* [TEXT BLOCK]:
The best advice I've seen when people ask "How do I validate whether
an email address is valid?" was "Try sending mail to it".
That only applies if it's a likely-looking email address. If someone
asks me to send mail to "splurge.!#$%*&^from@thingie?><{}_)" I will
probably assume that it isn't worth my time trying.

If the email looks syntactically correct, *then* it's worth further
validation by trying a delivery attempt.
It's both Pythonic, and truly the best way. If you actually want to
confirm, don't try to validate it statically; *use* the email address,
and check the result. Send an email to that address, and don't use it
any further unless you get a reply saying "yes, this is the right
address to use" from the recipient.
This is a rather scatter-shot approach. Many possibilities can be
properly eliminated by judicious lexical checks before delivery is
considered.
The sending system's mail transport agent, not regular expressions,
determines which part is the domain to send the mail to.

The domain name system, not regular expressions, determines what
domains are valid, and what host should receive mail for that domain.

Most especially, the receiving mail system, not regular expressions,
determines what local-parts are valid.
Nevertheless, I am *not* going to try delivery to (for example) a
non-local address that doesn't contain an "at@ sign.

regards
Steve
--
Steve Holden +44 150 684 7255 +1 800 494 3119
Holden Web LLC/Ltd http://www.holdenweb.com
Skype: holdenweb http://holdenweb.blogspot.com
Recent Ramblings http://del.icio.us/steve.holden

Sep 22 '06 #8
Steve Holden <st***@holdenweb.comwrites:
Ben Finney wrote:
The best advice I've seen when people ask "How do I validate
whether an email address is valid?" was "Try sending mail to it".
That only applies if it's a likely-looking email address. If someone
asks me to send mail to "splurge.!#$%*&^from@thingie?><{}_)" I will
probably assume that it isn't worth my time trying.
You, as a human, can possibly make that decision, if you don't care
about turning away someone who *does* have such an email address. How
can an algorithm do so? There are many valid email addresses that look
as bizarre as the example you gave.
The sending system's mail transport agent, not regular
expressions, determines which part is the domain to send the mail
to.

* [GIVEN EXERCISE 1]:
In the email validation discussion, what determines which local-parts are valid?

* [RAW DATA]:
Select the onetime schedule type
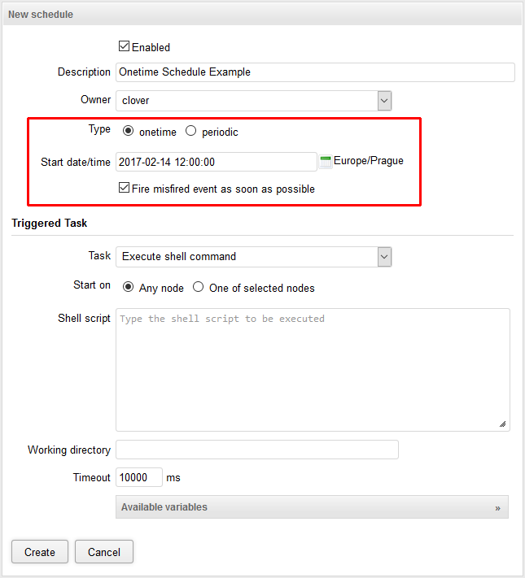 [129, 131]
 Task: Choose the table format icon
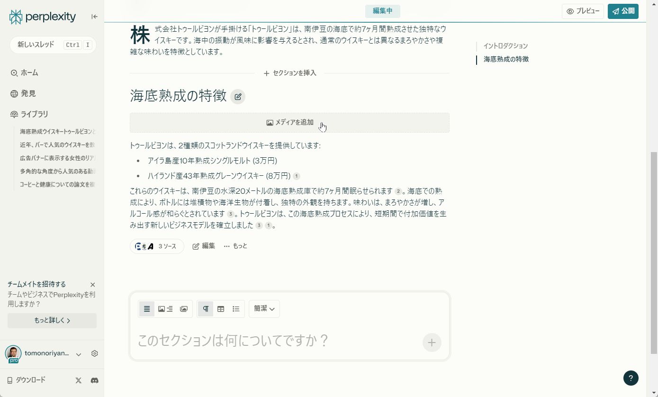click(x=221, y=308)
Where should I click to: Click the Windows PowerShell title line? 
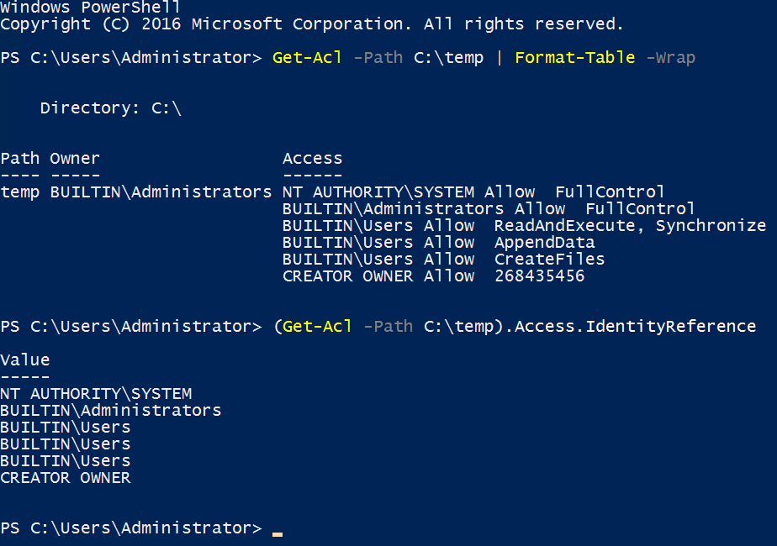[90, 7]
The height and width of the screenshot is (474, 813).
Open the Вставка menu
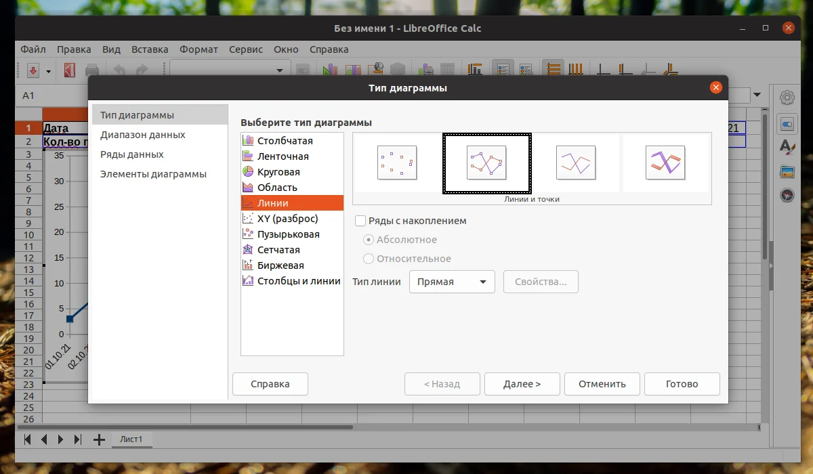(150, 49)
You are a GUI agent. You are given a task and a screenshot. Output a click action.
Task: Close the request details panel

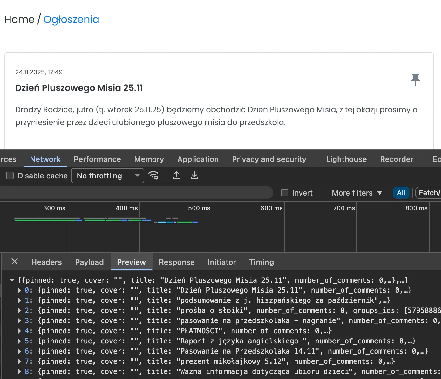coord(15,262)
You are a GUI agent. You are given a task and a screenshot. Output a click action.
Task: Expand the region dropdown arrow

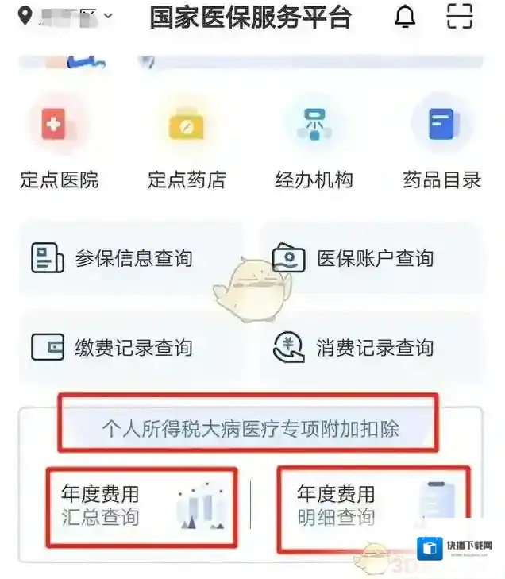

* [GIVEN EXERCISE 2]:
In the records, rewrite the stretch from the line containing "The height and" through the end of the records, changing "screenshot" to "screen capture" and keeping everything else the same. Omit the pictures from your answer.

* [FINAL RESULT 1]:
The receiving mail system determines which local-parts are valid.

* [FINAL RESULT 2]:
The height and width of the screen capture is (474, 813).
Open the Вставка menu
(150, 49)
You are a GUI agent. You are given a task and a screen capture. Output a click action.
Task: Close the request details panel

coord(15,262)
You are a GUI agent. You are given a task and a screen capture. Output a click action.
Task: Expand the region dropdown arrow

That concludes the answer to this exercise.